Posted on 11/04/2013
By Commonwealth Foundation

Janet Morrison Winning

If you look at a little dot directly south of Cuba you will find my homeland Jamaica – all 4,411 square miles of it.  To hear us Jamaicans talk, you’d think it was the size of the USA.  This overblown sense of   importance has spawned some of the most creative, high achievers on the planet.  Our successes have been phenomenal, including but not limited to the World’s Fastest Man.   So have our failures. But it takes a lot to psych us out. Perhaps that is what made me dare to enter the BBC International Radio Playwriting Competition aged 60.  Now here I am a winner, blogging away for Commonwealth Writers.  It is overwhelming to be another Jamaican first.
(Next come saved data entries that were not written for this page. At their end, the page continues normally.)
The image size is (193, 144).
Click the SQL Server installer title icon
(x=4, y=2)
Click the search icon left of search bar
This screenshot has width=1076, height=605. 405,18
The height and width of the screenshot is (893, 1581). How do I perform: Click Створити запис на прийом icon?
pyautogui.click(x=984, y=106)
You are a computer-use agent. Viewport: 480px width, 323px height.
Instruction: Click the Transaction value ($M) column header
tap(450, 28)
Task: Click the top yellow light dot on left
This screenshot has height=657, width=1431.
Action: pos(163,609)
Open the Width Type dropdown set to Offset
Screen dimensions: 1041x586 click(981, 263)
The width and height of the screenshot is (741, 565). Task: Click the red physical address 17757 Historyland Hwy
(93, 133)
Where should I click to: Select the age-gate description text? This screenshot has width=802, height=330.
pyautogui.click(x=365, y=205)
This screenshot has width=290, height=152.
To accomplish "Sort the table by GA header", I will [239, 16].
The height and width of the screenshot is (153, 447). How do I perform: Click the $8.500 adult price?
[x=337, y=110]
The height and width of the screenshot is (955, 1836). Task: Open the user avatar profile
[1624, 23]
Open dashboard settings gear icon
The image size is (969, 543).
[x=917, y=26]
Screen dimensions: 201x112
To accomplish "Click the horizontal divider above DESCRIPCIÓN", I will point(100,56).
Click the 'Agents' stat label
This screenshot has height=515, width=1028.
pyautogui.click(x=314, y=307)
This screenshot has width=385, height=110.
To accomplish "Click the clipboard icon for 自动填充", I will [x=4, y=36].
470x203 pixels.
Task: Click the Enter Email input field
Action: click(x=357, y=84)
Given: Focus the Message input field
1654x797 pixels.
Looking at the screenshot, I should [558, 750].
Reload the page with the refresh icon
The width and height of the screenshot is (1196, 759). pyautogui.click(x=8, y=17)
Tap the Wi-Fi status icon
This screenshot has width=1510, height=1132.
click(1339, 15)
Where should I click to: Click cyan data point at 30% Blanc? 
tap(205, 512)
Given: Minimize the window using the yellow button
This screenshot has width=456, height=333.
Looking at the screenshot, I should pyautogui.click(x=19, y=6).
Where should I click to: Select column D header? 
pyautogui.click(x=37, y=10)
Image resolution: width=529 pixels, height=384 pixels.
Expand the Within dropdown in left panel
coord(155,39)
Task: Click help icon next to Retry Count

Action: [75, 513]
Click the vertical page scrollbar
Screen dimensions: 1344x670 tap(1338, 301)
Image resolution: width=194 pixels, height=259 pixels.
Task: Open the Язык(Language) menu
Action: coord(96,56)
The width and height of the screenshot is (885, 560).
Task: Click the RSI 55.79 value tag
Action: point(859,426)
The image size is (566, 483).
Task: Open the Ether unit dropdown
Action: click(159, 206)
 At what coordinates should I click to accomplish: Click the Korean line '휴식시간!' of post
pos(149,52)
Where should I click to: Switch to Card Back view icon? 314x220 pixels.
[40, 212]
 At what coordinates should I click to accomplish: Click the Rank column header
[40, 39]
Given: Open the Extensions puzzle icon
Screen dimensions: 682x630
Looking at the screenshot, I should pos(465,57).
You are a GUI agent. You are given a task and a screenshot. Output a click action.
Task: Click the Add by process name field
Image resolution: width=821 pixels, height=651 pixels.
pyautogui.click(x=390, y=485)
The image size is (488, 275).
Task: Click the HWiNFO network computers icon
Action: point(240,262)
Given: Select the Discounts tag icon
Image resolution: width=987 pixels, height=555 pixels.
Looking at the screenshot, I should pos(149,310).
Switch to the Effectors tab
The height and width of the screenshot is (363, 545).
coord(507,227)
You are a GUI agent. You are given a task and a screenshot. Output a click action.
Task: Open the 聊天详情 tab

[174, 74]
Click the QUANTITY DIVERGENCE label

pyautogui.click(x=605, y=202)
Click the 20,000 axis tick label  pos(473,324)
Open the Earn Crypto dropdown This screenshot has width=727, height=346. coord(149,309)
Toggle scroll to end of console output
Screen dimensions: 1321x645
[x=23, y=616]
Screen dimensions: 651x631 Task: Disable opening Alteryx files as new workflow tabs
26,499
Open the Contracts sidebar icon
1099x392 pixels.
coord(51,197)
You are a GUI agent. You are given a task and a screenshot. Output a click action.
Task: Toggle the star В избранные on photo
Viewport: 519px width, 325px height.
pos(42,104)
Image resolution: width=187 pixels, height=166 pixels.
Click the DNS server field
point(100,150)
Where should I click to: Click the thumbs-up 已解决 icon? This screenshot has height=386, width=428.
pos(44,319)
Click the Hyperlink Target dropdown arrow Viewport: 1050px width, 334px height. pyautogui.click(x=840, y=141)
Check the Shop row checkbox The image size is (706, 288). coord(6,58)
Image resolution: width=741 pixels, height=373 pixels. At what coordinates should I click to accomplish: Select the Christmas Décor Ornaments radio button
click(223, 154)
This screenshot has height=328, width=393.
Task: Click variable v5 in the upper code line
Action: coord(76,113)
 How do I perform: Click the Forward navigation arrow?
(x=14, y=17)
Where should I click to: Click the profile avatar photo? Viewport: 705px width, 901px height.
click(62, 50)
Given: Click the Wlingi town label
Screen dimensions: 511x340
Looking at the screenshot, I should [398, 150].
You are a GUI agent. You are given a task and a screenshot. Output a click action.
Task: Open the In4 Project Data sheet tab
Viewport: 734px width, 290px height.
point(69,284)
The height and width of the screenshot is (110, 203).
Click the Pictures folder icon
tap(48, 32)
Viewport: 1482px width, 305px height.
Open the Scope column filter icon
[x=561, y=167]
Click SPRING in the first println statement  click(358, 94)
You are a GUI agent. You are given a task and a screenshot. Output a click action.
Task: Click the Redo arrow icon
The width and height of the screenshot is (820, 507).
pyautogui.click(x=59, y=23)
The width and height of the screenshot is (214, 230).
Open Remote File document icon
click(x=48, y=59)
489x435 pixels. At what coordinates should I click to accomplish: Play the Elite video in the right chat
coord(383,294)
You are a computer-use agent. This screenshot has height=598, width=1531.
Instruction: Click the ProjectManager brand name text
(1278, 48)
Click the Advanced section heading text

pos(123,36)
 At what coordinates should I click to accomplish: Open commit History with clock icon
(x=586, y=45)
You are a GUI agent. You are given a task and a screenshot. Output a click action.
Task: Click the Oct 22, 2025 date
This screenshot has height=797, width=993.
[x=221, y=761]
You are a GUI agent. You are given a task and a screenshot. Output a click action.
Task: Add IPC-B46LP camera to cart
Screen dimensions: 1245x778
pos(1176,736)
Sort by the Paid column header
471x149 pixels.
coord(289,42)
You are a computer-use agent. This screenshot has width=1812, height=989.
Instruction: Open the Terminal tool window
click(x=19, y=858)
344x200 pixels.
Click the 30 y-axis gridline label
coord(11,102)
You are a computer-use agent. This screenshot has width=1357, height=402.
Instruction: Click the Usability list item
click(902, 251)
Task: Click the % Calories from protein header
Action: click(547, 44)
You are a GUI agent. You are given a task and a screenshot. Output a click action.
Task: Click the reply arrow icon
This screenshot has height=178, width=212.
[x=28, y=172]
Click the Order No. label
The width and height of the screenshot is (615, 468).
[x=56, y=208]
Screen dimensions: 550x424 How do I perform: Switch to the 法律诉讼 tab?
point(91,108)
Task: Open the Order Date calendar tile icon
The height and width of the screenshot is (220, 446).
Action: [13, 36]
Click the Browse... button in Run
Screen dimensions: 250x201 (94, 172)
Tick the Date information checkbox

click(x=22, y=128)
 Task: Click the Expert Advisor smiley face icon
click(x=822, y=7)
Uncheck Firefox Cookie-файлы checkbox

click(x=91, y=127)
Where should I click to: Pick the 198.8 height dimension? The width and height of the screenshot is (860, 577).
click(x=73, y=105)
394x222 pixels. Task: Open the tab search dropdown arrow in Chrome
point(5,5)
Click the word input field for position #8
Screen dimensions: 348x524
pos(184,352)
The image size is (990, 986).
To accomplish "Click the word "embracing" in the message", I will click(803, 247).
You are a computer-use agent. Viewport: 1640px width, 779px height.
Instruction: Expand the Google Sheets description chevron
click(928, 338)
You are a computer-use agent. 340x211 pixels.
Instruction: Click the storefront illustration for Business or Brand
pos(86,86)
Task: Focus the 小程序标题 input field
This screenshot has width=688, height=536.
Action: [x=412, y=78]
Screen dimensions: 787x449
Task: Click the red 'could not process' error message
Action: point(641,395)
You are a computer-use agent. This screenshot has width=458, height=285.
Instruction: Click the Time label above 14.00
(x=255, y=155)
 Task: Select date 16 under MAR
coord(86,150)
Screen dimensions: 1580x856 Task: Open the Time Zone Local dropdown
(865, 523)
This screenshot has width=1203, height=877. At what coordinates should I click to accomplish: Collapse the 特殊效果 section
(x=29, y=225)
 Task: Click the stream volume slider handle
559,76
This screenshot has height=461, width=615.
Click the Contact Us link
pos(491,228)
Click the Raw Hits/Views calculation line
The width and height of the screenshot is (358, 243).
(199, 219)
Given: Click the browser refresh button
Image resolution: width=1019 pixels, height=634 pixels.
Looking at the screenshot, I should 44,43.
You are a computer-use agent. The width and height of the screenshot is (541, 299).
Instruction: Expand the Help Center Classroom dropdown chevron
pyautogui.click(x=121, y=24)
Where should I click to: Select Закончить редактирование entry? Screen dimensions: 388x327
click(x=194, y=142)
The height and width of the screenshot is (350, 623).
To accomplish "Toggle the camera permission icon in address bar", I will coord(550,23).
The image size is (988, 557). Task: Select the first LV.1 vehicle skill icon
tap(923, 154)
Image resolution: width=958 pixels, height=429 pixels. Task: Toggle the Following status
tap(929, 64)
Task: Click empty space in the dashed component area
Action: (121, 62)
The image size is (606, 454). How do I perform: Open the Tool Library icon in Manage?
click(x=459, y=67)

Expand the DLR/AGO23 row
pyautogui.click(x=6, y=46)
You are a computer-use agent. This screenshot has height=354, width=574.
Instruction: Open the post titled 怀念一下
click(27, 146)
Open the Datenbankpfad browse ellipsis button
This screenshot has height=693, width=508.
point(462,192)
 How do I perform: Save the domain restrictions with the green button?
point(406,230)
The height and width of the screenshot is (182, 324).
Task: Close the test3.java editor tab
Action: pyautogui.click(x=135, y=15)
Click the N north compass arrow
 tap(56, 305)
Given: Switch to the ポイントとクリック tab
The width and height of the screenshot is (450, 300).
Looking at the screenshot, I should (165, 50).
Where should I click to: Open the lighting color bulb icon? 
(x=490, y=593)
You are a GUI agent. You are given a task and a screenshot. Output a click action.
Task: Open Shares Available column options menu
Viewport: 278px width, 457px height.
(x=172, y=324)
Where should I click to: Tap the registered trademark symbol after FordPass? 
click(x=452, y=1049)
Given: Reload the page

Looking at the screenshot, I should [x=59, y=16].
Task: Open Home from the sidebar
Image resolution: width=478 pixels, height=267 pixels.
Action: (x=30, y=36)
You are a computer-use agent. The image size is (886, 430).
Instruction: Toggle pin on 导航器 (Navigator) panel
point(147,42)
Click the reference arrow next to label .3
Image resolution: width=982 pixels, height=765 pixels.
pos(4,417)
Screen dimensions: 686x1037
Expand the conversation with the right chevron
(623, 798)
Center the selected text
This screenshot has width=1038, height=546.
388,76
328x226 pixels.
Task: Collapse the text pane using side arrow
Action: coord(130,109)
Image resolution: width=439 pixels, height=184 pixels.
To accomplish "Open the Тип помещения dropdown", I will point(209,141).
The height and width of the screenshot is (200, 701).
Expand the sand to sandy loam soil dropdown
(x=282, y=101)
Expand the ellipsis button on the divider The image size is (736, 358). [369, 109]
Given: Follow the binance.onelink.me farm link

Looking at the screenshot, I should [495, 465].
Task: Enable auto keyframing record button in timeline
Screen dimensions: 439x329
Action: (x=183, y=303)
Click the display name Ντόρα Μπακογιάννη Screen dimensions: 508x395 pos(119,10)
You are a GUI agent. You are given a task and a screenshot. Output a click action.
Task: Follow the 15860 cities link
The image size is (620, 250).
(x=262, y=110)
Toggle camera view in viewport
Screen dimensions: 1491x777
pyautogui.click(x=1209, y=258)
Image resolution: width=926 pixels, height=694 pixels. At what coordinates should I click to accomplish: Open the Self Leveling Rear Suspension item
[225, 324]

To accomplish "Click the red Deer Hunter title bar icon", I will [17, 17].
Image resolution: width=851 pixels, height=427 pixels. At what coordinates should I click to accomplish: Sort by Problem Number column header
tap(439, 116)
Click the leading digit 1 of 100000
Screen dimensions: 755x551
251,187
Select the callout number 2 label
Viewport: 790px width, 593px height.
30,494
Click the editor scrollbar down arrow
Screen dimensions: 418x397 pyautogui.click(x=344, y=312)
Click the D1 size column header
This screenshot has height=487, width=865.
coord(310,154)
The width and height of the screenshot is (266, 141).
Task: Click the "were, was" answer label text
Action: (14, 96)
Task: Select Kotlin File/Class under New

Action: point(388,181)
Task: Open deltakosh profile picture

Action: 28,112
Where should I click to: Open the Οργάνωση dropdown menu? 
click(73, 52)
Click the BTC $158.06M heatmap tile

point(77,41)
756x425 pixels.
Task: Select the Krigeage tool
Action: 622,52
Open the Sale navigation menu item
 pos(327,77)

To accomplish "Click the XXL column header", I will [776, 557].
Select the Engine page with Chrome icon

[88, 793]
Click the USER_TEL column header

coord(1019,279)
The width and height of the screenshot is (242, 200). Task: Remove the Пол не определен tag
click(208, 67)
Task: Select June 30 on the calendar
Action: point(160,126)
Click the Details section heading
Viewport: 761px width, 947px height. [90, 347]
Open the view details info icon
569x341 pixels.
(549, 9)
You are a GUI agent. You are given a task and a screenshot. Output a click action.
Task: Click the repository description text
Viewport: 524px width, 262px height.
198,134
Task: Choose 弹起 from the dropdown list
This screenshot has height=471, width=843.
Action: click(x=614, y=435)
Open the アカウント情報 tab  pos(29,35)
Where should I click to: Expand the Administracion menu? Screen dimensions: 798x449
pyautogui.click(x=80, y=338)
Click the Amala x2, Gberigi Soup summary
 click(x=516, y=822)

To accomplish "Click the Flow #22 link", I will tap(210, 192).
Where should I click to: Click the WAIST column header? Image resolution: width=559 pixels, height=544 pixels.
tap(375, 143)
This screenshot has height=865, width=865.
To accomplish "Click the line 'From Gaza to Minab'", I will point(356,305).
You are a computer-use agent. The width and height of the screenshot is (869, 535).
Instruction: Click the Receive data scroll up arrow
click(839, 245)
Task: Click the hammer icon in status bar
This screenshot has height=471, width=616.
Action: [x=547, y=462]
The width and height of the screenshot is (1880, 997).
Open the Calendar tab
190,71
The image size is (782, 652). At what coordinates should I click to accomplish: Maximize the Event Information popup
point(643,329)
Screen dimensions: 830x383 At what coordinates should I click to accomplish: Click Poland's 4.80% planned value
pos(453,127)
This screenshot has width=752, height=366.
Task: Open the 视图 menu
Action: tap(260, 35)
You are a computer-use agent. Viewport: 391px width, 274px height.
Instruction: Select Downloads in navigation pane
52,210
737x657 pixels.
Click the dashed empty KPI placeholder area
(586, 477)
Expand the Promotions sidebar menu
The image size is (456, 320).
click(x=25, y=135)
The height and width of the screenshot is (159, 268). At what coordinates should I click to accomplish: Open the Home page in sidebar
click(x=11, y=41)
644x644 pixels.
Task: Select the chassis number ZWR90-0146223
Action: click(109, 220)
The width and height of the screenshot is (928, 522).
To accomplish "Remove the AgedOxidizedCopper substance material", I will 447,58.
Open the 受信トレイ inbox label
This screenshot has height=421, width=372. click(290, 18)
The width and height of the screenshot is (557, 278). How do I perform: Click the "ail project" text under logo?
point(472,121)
I was born in Spanish Town, just west of capital city Kingston where I currently live.  I was “high schooled”  at the Roman Catholic, Convent of Mercy Academy, Alpha where I questioned why black skinned girls were never chosen to play the Virgin Mary or princesses, but were relegated to orphans and boy characters.  But Alpha was where I discovered that writing came easy to me.  I had excellent English teachers who were happy that I could manage more than a meandering paragraph.  I doubt if they would have been as enthusiastic if they knew that it was the Black Power movement that made me want to write as I flirted with Nikki Giovanni’s poetry, devoured Eldridge Cleaver and worshipped Angela Davis.
After leaving Alpha, I worked at the Jamaica Broadcasting Corporation for a year before heading for Ryerson Polytechnic Institute in Toronto, which has since become a University. Oddly enough, despite revelling in the potpourri of Caribbean students and our intense discussions about race and politics, my years in Canada did nothing to advance my writing.  I basically partied for the three years it took me to get my degree in Radio & TV Arts.
When I returned home in the mid 70’s, the stridency of Black Power jargon had been replaced by the peace and love mantra of the rising Rasta evolution which had reached uptown.   But the political climate was hostile, as the opponents of Michael Manley’s Democratic Socialism tried to turn the tide against his second term.   I had found another reason to raise my fist if not my pen. I was a socialist. It lasted three years.  I changed my colours and found my spiritual home in Rastafari. It was the end point of where I had been heading all my life, and also a new beginning.
Marriage, six children and a professional career in radio, film production and advertising kept me pretty busy and slightly perplexed most of the time.  Writing was confined to my responsibilities as a copywriter, Creative Director and subsequently VP- Creative at Dunlop Corbin Communications.  I wrote everything from Jingles to Documentaries including an episode of Earth Tales for BBC2.  My gift had been moulded to fit RFPs and marketing briefs.  I was among the best at what I did. But it wasn’t my voice anymore.

At 50+, I decided to do my Masters in Communication for Social and Behaviour Change which nudged awake my creative writing.  Short stories, a novel,  stage play, a screen play, my father’s biography,  all lay in folders on my hard drive, unfinished, while I played Lexulous and made excuses for their incompleteness.  I had carried the idea for The Fisherman around in my gut like a dormant virus for a while. Then, just as Jamaica was about to take the world by storm at the Olympics, I decided to enter the competition and the story leapt to life. The rest as they say is my history. Good timing…unimaginable results.
Jamaica is at another crossroads.  Full of promise and unravelling potential, we are faced with the spectre of the IMF and harsh economic times, while violent crimes against women and children escalate.   Will dithering politicians on both sides have time for missing girls?  I will write and see.
At age 60, I am a Rastafarian wife and mother, of African descent and Jamaican nationality who has found  her  voice….again. I am grateful for the opportunity and pray I will not squander it.